Stored records
........

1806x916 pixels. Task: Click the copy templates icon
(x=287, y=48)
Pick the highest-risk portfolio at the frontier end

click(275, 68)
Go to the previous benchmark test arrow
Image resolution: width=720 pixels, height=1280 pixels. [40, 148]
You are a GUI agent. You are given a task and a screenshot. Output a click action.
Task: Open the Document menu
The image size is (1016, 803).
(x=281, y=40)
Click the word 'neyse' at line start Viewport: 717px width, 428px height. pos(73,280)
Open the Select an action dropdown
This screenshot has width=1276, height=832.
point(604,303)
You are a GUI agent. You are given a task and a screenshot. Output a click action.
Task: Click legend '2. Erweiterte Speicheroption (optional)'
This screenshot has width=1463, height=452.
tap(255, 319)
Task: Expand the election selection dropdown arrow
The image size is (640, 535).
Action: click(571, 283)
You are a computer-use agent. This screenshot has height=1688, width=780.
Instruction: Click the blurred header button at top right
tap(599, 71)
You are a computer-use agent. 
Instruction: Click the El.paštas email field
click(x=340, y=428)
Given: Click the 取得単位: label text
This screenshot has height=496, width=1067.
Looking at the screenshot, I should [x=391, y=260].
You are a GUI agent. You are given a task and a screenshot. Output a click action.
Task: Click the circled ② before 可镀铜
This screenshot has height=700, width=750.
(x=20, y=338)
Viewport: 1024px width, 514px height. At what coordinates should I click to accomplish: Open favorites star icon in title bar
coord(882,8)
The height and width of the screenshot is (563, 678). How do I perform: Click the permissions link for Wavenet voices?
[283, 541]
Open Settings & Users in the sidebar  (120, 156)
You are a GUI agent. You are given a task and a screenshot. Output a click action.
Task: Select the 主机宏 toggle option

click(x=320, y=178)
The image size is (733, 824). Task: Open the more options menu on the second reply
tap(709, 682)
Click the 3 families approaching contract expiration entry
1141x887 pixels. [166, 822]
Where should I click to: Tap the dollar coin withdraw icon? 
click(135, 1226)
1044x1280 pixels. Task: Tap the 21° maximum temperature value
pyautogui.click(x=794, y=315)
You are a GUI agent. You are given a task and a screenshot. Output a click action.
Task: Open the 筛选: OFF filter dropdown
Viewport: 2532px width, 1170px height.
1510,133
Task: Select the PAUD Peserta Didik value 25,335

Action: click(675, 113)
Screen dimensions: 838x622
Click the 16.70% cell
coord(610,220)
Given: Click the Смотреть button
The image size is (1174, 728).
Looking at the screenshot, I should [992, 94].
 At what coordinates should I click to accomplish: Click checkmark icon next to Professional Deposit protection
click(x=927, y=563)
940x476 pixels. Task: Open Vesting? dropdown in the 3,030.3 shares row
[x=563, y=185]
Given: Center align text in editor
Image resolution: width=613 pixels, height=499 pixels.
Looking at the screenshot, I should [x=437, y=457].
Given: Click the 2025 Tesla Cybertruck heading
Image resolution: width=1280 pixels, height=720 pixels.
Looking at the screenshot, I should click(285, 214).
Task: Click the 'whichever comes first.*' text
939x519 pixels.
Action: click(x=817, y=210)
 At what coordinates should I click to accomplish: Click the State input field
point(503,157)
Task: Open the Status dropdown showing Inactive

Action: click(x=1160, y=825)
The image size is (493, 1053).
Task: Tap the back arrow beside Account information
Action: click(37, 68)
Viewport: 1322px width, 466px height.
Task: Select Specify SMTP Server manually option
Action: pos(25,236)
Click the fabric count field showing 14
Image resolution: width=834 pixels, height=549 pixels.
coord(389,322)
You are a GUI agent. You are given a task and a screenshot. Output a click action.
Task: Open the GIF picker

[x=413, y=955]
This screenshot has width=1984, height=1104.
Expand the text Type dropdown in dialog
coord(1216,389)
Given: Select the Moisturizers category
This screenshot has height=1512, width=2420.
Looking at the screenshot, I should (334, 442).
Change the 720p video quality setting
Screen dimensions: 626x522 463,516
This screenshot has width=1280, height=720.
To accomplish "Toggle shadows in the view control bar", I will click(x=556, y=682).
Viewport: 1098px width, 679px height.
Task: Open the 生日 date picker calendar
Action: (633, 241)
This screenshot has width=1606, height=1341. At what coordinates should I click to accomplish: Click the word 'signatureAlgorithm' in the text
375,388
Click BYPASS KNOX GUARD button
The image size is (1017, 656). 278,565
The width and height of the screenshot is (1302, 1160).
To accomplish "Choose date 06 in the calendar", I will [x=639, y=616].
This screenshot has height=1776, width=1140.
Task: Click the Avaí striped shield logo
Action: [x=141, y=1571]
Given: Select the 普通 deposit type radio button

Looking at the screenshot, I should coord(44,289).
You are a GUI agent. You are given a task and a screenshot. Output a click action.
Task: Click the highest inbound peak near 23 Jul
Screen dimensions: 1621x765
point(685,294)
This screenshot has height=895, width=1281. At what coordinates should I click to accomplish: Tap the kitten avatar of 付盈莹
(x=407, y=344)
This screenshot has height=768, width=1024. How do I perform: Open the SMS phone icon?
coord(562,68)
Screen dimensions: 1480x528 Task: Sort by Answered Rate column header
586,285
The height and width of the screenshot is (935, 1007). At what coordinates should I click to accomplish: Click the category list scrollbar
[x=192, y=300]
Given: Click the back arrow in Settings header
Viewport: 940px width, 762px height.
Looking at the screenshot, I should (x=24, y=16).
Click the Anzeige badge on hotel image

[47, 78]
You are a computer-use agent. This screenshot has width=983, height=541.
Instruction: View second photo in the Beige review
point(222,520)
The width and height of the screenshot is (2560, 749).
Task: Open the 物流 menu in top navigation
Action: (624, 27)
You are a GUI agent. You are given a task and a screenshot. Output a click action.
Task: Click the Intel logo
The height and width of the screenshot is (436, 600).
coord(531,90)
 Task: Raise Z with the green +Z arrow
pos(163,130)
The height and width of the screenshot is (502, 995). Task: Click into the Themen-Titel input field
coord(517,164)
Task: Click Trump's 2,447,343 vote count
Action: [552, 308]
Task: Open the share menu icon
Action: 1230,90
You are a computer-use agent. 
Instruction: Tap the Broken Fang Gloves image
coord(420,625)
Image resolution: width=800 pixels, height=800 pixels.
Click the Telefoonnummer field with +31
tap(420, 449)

........

[Exercise directions]
Working down the entries above, count each line in which "Settings" occurs, and state only the resulting number.

[Exercise solution]
2